Golang - Memory - Memory Leaks

Introduction

Even though Go has a garbage collector, it is still possible to have memory leaks. A memory leak in Go doesn’t mean the GC is broken; it means you have accidentally kept a reference to an object that you no longer need, preventing the GC from reclaiming its memory.

Analogy: A memory leak is like putting a box in a long-term storage unit and then forgetting you have the key. The storage company (the GC) sees that you are still the owner, so it will never throw the box away, even if you never intend to use its contents again. The box just sits there, taking up space you have to pay for.

Common Causes of Memory Leaks in Go

1. Leaking Goroutines

This is the most common cause of memory leaks in Go. A goroutine is a lightweight thread, but it still consumes memory (starting at 2KB for its stack, which can grow). If you start a goroutine that blocks forever and never terminates, its memory is never released.

Example: A Blocked Channel Send/Receive

// A goroutine that waits to receive from a channel.
// If nothing is ever sent, it will block forever.
func worker(ch <-chan int) {
    for {
        val := <-ch // Blocks here
        fmt.Println(val)
    }
}

func main() {
    ch := make(chan int)
    go worker(ch) // This goroutine is now leaked.

    // The main goroutine exits, but in a long-running server,
    // this worker would be stuck in memory forever.
}

How to prevent:

• Ensure every goroutine you start has a clear exit condition.
• Use context cancellation to signal goroutines to shut down.
• Use buffered channels or select statements with a default or timeout case to prevent indefinite blocking.

2. Unbounded Global Collections (Maps and Slices)

If you have a global map or slice that you only ever add to, it will grow indefinitely, consuming more and more memory.

Example: A Global Cache Without an Eviction Policy

// A simple cache that is never cleared.
var cache = make(map[string]string)

func handleRequest(key string) string {
    if val, ok := cache[key]; ok {
        return val
    }
    // ... calculate value ...
    val := "some calculated value"
    cache[key] = val // Add to cache, but never remove.
    return val
}

How to prevent:

• Avoid global variables for request-scoped data.
• If you need a cache, implement a bounding and eviction strategy (e.g., LRU - Least Recently Used, or TTL - Time To Live).

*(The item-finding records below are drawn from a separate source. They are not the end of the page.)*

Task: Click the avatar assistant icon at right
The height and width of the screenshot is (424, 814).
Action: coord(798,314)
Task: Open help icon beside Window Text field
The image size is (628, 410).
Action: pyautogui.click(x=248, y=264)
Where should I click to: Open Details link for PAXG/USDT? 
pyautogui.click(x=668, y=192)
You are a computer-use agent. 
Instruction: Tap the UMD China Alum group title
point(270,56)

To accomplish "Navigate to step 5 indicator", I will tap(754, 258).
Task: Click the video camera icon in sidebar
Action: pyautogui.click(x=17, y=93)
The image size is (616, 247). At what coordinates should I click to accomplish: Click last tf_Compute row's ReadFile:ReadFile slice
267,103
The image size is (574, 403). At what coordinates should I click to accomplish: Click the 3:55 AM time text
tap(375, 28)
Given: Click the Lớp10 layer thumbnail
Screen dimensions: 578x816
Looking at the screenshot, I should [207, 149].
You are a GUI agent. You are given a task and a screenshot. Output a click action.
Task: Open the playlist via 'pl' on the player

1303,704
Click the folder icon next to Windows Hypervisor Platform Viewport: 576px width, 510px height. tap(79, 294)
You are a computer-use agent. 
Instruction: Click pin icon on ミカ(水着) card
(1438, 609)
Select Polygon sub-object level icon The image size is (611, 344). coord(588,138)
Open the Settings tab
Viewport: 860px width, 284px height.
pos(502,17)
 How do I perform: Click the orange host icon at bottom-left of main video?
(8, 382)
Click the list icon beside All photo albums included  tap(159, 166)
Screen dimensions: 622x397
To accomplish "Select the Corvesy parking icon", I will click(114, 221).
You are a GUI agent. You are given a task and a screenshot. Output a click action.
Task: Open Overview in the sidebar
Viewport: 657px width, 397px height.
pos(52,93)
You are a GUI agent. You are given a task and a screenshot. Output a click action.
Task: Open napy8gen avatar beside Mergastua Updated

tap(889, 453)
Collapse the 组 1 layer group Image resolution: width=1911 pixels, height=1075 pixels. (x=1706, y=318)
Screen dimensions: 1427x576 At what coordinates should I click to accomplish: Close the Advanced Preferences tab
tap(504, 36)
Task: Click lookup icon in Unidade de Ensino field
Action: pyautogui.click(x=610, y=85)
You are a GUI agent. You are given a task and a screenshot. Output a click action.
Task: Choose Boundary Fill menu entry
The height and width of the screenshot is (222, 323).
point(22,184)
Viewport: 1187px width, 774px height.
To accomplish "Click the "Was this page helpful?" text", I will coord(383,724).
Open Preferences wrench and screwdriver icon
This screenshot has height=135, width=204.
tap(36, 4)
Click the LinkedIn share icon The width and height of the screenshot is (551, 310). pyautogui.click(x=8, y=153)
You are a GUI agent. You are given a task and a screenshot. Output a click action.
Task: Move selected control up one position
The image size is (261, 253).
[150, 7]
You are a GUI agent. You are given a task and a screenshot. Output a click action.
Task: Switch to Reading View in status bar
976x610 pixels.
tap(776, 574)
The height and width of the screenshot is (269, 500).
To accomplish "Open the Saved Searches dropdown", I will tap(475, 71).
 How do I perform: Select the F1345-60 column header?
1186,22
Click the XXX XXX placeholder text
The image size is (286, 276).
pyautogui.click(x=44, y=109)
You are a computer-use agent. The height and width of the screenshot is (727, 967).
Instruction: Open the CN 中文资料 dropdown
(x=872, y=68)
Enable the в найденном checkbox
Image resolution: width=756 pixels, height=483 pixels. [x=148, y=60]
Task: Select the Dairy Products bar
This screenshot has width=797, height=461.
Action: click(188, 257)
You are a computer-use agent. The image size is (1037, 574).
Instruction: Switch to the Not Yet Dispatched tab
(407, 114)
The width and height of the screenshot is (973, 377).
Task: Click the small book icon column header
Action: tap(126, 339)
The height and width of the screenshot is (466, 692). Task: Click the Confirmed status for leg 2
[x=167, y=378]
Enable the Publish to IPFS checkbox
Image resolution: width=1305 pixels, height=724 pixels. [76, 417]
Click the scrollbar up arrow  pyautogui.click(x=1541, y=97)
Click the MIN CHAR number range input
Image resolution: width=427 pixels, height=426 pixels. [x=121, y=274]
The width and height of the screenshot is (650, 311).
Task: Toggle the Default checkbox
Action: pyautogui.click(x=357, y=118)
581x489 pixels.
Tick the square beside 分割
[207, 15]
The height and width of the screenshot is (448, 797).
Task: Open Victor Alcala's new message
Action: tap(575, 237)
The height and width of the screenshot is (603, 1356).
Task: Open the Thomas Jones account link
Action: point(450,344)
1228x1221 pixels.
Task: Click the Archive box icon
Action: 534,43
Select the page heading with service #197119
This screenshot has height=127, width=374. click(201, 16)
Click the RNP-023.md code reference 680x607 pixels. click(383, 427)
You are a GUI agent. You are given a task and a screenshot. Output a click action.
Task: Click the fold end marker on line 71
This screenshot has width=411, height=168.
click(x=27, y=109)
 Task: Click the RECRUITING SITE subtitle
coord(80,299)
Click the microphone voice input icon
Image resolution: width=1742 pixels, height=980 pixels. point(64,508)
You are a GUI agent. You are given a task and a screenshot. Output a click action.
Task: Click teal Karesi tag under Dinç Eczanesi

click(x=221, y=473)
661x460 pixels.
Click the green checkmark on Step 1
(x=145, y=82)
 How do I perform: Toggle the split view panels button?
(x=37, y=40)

3. Dangling Slices (Substring Memory Leak)

When you take a slice of a larger slice or array, the new slice’s header still points to the original, large backing array. If the original large array is no longer needed except for that small slice, the GC cannot free the large array.

Example:

// This function reads a 10MB file into memory, but only returns the first 5 bytes.
func getHeader() []byte {
    largeData, _ := ioutil.ReadFile("largefile.dat") // 10MB
    return largeData[:5] // This slice still holds a reference to the 10MB array!
}

func main() {
    // The header variable is small, but it's preventing 10MB from being garbage collected.
    header := getHeader()
    // ... use header ...
}

How to prevent:

• When taking a small slice from a large one that you intend to keep, make an explicit copy.

func getHeaderFixed() []byte {
    largeData, _ := ioutil.ReadFile("largefile.dat")
    header := make([]byte, 5)
    copy(header, largeData[:5]) // Make a copy
    return header // Now it has its own small backing array.
}

Detecting Memory Leaks with pprof

Go comes with a powerful built-in profiling tool called pprof. It is the standard way to diagnose memory and CPU issues.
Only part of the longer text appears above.